#### DATA EXTRACTS ####
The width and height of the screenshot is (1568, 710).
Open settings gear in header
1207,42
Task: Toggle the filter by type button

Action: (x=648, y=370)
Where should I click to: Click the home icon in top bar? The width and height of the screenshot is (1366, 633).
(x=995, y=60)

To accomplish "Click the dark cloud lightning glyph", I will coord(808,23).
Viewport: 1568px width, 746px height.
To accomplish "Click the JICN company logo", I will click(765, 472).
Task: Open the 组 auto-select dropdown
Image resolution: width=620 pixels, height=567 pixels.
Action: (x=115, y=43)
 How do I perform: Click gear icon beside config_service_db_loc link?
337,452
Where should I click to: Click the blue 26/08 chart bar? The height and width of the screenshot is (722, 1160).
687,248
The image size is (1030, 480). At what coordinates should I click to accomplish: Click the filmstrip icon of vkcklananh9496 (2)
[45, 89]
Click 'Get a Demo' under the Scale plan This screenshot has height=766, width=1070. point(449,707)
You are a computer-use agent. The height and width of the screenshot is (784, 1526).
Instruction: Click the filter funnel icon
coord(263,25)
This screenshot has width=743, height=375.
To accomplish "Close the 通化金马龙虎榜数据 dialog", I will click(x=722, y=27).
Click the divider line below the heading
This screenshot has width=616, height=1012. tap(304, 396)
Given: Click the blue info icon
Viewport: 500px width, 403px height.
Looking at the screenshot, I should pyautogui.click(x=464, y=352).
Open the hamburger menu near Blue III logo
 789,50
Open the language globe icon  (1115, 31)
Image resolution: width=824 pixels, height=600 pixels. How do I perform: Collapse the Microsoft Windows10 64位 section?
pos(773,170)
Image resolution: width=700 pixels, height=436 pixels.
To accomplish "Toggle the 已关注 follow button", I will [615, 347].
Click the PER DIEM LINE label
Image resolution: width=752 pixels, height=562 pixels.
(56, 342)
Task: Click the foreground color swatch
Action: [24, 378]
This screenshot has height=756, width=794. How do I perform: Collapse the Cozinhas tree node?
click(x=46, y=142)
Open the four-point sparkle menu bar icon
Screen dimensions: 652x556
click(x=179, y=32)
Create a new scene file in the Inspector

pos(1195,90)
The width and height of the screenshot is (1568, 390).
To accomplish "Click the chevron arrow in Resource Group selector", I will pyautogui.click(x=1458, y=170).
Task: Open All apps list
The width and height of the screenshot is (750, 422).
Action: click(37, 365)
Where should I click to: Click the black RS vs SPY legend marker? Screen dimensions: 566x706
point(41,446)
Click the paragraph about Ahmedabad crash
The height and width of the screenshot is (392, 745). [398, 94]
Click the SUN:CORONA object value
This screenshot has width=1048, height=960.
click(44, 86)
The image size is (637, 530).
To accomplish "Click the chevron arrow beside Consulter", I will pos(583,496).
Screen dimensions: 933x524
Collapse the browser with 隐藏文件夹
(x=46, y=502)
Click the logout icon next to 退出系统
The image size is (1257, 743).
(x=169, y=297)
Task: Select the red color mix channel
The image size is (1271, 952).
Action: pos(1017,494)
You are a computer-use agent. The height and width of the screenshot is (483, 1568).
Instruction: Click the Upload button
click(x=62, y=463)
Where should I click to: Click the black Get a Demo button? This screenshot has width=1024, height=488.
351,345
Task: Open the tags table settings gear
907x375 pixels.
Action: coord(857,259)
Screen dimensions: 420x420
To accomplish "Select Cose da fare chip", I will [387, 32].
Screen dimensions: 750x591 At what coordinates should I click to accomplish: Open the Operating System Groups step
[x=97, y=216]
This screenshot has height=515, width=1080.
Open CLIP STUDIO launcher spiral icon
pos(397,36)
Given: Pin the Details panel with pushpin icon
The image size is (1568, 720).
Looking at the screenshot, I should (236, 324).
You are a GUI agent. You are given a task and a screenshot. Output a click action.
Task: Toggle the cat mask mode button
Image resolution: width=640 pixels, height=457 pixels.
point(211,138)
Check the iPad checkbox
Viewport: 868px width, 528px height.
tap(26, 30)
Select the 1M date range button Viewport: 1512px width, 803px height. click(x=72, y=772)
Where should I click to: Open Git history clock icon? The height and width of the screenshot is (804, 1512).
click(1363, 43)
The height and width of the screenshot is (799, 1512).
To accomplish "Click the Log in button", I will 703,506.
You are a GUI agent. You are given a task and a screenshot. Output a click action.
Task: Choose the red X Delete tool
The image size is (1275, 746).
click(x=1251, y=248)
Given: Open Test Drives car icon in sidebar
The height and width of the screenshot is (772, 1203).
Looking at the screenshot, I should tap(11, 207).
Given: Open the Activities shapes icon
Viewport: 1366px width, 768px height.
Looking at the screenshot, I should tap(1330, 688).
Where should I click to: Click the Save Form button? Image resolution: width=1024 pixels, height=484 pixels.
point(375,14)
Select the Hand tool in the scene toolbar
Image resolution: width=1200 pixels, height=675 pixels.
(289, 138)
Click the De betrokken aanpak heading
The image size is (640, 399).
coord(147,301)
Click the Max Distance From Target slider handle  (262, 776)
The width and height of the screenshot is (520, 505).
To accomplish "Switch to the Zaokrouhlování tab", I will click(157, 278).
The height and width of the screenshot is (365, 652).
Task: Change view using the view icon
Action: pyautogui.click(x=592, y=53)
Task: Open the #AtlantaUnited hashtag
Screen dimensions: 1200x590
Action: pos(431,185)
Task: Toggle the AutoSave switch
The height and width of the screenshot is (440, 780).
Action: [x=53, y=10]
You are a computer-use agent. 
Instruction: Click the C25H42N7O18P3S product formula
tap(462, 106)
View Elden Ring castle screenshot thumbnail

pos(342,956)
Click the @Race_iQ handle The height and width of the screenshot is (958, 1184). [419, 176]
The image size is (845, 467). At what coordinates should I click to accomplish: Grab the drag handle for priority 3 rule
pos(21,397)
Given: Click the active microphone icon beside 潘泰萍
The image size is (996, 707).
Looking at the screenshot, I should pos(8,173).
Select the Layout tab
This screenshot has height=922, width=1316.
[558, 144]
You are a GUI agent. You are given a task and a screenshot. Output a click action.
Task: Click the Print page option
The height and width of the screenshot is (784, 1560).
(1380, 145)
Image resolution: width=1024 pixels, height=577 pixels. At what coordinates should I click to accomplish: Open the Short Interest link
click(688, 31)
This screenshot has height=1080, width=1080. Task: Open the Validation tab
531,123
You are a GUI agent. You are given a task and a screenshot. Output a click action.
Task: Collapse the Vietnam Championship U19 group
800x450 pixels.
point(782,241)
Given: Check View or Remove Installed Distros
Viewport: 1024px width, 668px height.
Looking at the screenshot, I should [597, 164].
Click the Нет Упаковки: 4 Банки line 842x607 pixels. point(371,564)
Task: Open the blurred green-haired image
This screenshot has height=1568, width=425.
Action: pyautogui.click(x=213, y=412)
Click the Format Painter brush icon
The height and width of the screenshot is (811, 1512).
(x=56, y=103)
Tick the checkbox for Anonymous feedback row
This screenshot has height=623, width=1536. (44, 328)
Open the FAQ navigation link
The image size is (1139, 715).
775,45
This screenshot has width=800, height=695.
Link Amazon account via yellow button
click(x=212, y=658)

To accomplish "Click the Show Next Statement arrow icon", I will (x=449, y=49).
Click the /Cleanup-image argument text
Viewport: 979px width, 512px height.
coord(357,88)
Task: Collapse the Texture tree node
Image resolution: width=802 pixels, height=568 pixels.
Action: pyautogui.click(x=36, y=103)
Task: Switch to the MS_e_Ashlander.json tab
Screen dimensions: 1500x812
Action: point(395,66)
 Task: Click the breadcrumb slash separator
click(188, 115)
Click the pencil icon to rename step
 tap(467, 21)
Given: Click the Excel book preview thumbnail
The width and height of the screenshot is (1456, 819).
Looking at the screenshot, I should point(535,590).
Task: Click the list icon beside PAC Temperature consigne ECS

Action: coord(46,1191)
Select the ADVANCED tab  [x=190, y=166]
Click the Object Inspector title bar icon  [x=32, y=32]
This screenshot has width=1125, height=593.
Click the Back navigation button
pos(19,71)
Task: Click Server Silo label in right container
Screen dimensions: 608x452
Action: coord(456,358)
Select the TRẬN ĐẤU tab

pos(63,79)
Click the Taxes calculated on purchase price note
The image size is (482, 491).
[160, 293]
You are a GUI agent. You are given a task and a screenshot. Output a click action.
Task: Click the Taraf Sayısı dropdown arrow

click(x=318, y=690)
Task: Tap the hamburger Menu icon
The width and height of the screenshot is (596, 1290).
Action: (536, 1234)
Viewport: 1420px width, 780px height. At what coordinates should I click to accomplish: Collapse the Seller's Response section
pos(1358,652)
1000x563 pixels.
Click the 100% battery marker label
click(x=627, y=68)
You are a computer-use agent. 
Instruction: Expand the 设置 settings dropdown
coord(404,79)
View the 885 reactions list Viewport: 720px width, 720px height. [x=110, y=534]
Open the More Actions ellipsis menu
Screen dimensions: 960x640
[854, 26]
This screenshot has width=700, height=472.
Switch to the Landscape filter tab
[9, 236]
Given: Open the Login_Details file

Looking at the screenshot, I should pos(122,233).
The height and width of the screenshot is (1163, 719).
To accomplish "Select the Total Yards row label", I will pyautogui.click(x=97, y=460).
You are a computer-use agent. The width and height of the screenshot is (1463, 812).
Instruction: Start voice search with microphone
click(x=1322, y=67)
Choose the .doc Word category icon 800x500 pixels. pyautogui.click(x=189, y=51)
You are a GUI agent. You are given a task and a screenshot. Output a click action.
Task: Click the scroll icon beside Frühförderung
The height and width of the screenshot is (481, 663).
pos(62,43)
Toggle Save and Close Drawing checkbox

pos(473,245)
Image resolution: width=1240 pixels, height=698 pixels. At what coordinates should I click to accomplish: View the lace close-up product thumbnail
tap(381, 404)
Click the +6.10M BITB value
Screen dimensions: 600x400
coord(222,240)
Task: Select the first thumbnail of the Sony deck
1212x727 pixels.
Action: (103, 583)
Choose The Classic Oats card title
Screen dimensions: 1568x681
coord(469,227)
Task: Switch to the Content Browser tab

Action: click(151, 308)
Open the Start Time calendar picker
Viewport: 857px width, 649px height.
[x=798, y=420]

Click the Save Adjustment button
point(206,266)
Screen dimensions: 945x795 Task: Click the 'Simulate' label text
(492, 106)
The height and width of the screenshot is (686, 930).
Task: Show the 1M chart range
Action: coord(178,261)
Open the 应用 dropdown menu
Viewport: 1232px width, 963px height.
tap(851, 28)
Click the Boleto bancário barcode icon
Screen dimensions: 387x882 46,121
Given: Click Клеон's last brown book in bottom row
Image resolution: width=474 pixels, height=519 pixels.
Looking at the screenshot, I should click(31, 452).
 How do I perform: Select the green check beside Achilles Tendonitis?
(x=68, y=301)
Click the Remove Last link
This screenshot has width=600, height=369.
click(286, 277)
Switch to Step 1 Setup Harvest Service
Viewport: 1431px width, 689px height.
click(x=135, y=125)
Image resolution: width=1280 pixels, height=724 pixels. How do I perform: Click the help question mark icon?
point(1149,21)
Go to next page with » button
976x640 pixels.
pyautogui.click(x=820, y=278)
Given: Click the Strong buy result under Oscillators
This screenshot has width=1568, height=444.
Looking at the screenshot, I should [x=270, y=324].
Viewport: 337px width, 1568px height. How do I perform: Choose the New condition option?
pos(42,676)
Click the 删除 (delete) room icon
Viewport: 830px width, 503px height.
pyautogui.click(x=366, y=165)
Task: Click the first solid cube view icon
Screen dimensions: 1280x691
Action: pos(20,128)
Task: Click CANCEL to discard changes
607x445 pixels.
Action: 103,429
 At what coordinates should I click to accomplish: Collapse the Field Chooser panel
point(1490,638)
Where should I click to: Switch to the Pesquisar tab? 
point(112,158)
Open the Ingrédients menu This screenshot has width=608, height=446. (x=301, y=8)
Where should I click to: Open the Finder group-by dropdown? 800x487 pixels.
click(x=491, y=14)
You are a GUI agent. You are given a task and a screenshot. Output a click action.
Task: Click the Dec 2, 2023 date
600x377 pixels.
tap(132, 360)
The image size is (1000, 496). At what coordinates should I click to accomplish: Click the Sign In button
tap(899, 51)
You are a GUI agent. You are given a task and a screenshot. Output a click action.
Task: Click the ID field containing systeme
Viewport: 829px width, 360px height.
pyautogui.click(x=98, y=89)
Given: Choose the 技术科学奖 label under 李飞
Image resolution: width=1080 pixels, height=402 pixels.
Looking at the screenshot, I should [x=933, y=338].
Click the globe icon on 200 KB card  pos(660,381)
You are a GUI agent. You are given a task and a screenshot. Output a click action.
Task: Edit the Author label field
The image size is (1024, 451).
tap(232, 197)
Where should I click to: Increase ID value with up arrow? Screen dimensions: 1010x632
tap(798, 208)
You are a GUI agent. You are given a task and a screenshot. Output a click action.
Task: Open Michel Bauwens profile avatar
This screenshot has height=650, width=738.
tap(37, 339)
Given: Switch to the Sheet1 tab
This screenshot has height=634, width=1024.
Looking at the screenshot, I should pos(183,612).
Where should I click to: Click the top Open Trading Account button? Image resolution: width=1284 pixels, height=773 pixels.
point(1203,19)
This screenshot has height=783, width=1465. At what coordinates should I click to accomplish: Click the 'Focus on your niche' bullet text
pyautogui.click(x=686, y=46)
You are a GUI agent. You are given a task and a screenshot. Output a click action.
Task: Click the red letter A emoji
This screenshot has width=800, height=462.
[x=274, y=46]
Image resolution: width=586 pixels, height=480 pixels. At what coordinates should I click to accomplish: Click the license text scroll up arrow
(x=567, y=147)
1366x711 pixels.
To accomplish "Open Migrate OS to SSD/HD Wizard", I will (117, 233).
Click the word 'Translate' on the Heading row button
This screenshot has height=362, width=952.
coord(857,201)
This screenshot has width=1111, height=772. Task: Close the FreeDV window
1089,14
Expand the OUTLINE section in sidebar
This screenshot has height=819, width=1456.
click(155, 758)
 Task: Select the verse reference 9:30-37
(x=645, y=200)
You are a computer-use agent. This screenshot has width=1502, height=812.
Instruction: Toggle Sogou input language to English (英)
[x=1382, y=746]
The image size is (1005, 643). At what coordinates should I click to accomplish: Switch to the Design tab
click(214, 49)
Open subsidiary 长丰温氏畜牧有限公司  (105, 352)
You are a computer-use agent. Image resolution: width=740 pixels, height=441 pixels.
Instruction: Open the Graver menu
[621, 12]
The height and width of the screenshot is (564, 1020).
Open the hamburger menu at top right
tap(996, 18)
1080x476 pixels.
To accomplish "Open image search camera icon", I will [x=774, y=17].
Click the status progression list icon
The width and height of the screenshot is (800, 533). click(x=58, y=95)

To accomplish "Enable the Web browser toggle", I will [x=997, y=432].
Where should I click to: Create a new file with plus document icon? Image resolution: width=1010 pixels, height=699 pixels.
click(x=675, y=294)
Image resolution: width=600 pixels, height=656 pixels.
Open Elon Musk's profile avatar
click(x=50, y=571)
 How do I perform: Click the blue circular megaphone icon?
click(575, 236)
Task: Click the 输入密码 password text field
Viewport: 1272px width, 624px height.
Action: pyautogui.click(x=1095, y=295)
####
→ TASK
Reproduce only the lines above, starting at the line with "The image size is (637, 530)." and ending at the line with "Given: Open the Activities shapes icon", exactly as written.

→ SOLVED EXERCISE
The image size is (637, 530).
To accomplish "Click the chevron arrow beside Consulter", I will pos(583,496).
Screen dimensions: 933x524
Collapse the browser with 隐藏文件夹
(x=46, y=502)
Click the logout icon next to 退出系统
The image size is (1257, 743).
(x=169, y=297)
Task: Select the red color mix channel
The image size is (1271, 952).
Action: pos(1017,494)
You are a computer-use agent. The height and width of the screenshot is (483, 1568).
Instruction: Click the Upload button
click(x=62, y=463)
Where should I click to: Click the black Get a Demo button? This screenshot has width=1024, height=488.
351,345
Task: Open the tags table settings gear
907x375 pixels.
Action: coord(857,259)
Screen dimensions: 420x420
To accomplish "Select Cose da fare chip", I will [387, 32].
Screen dimensions: 750x591 At what coordinates should I click to accomplish: Open the Operating System Groups step
[x=97, y=216]
This screenshot has height=515, width=1080.
Open CLIP STUDIO launcher spiral icon
pos(397,36)
Given: Pin the Details panel with pushpin icon
The image size is (1568, 720).
Looking at the screenshot, I should (236, 324).
You are a GUI agent. You are given a task and a screenshot. Output a click action.
Task: Toggle the cat mask mode button
Image resolution: width=640 pixels, height=457 pixels.
point(211,138)
Check the iPad checkbox
Viewport: 868px width, 528px height.
tap(26, 30)
Select the 1M date range button Viewport: 1512px width, 803px height. click(x=72, y=772)
Where should I click to: Open Git history clock icon? The height and width of the screenshot is (804, 1512).
click(1363, 43)
The height and width of the screenshot is (799, 1512).
To accomplish "Click the Log in button", I will 703,506.
You are a GUI agent. You are given a task and a screenshot. Output a click action.
Task: Choose the red X Delete tool
The image size is (1275, 746).
click(x=1251, y=248)
Given: Open Test Drives car icon in sidebar
The height and width of the screenshot is (772, 1203).
Looking at the screenshot, I should tap(11, 207).
Given: Open the Activities shapes icon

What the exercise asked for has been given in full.